SushiSwap joins hands with the popular subreddit r/CryptoCurrency (over 6 million members) to provide users access to its dual rewards program Onsen. The goal is to provide liquidity providers (LPs) with exchange fees, SUSHI, and MOON rewards. Overall, it seems that SushiSwap is looking to attract more liquidity for the MOON token.
Tender.fi, the DeFi protocol was hacked, sort of. The native token TND plunged 34% on March 7 after the news of the hack was released. Apparently, the protocol was hit by an unusual number of borrowing requests, causing them to pause borrowing altogether. Apparently, a hacker managed to borrow $1.59 million in assets during the attack.
However, the white hat hacker returned the funds to the DeFi platform, receiving a 62.15 ETH ($85,000) bounty. The attack occurred after Tender.fi upgraded its price feed to show data from Chainlink. After the hacker siphoned the funds, he left a message: “It looks like your oracle was misconfigured. Contact me to sort this out.”
Tender.fi reached out and agreed to pay the bug bounty to the hacker, who in turn returned the funds.
Hedera network users have had a rough day on March 9, due to network downtime.
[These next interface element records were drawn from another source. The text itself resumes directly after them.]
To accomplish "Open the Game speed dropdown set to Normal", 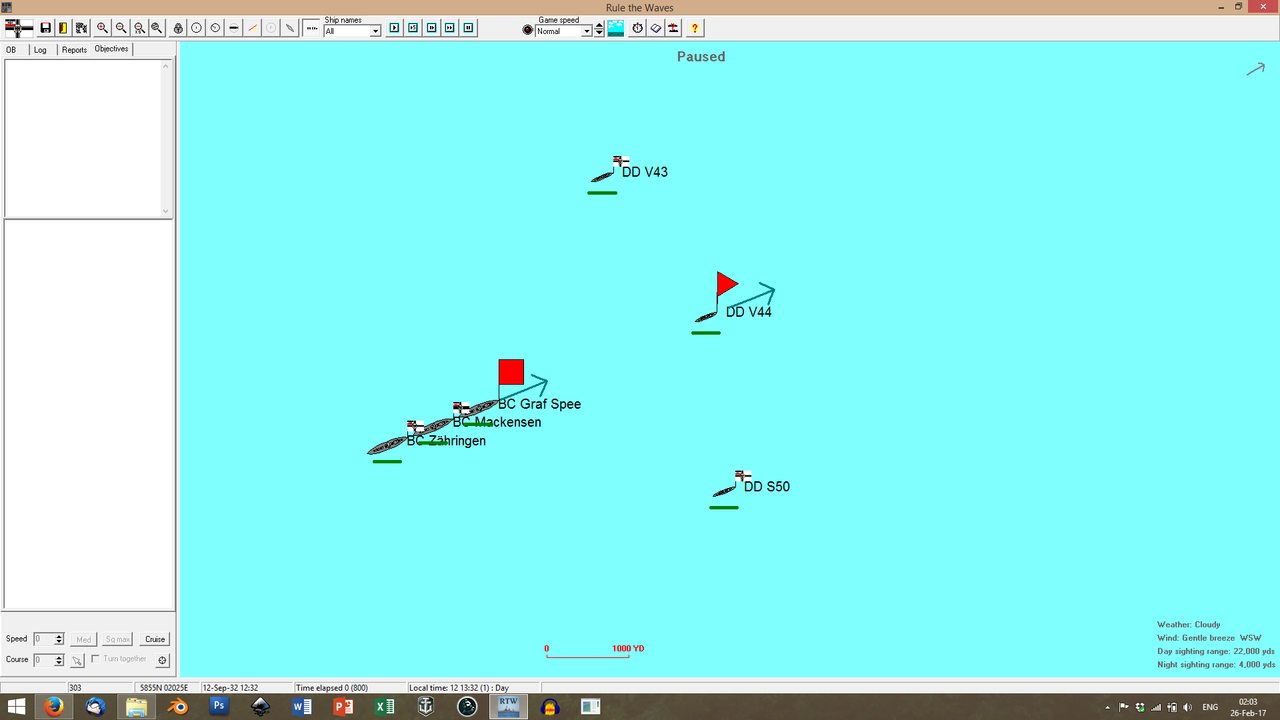I will (585, 30).
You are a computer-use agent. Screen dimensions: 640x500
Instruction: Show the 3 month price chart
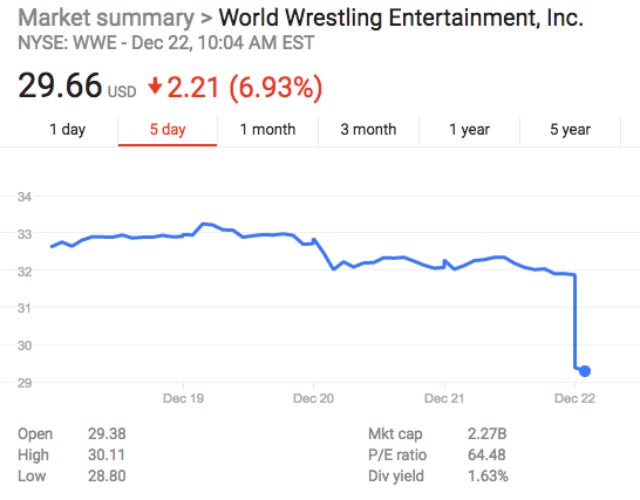tap(368, 129)
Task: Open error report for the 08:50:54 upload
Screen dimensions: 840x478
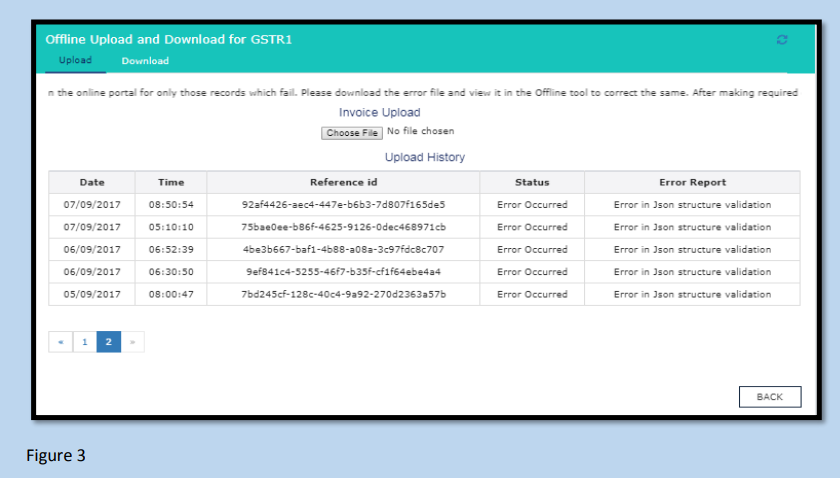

While this is the first time the network has experienced such an event, it follows the downtime seen in Solana’s network last week. Initially, it was reported that the smart contract irregularities triggered the crash. After the investigation, they came to the conclusion that the crash occurred due to an attack trying to exploit Hedera’s smart contract service code.
The fact that developers stopped the Hashport bridge, a means for transferring stolen tokens, allowed them to stop the exploit and prevent losses. HBAR, the native token of the Hedera network, was already down, therefore, it is difficult to gauge how much it affected the price action of the token.